Amid concerns over the new strain of COVID-19 and swathes of restrictions being introduced, the UK is also on a collision course with Brexit in the New Year – January 1, 2021, to be exact.
However, the conditions of the country’s exit from the European Union are still under negotiation, something which even provoked a laugh from the PM.
As part of his press briefing yesterday, Johnson was asked by ITV’s political editor Robert Peston: ‘It’s almost the end of the year, you must know by now whether we’re going to get a free trade deal. Will we?’
Johnson’s immediate response was to laugh, alongside Transport Secretary Grant Shapps. He then said he’d had a ‘great conversation’ with French president Emmanuel Macron, adding: ‘It’s his birthday, by the way.’
The PM then confirmed the status of EU trade talks ‘remains unchanged’ due to difficulties in negotiations over fisheries and other things. ‘The UK has got to be able to control its own laws, completely, and also we’ve got to be able to control our own fisheries,’ he said.
Royal correspondent Charlie Proctor tweeted: ‘The camera is on you Boris. It isn’t funny – livelihoods depend on a Brexit deal.’
Among the public, the consensus is very negative against the PM laughing about Brexit, with one dubbing him an ‘omnishambles’. Another user wrote: ‘It’s all just one big joke to Johnson to Shapps. What did the country do to get this incompetent idiot as our prime minister?’

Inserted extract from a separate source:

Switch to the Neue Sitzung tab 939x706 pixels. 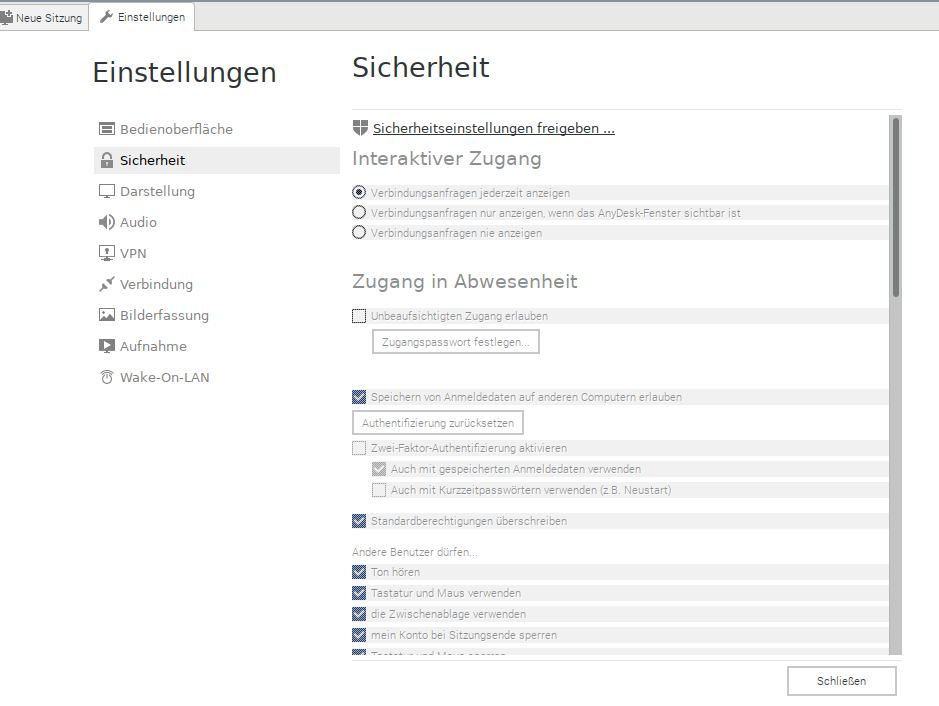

Another tweeted: ‘Can’t they understand at a time the country is in lockdown, we find ourselves cut-off from the world and stress levels are already high; Brexit is what could break us all? Take it seriously!! Delay it!’
Around speculation that Johnson could delay Brexit once more, sources say Downing Street has made another offer for EU fleets fishing on British waters, with the country’s previous request for 60% reduction in the catch by value reportedly dropped to 35%, closer to Michel Barnier’s earlier 25% offer.
Clément Beaune, France’s European affairs minister, said, ‘There have been successive proposals from the UK, sometimes on fishing, that don’t respond to European priorities and demands,’ The Guardian reports.
He added: ‘Difficulties remain, in the fishing sector, but not only, so it would be an error of judgment and unacceptable stigmatisation to say that a few countries or a few sectors are blocking.’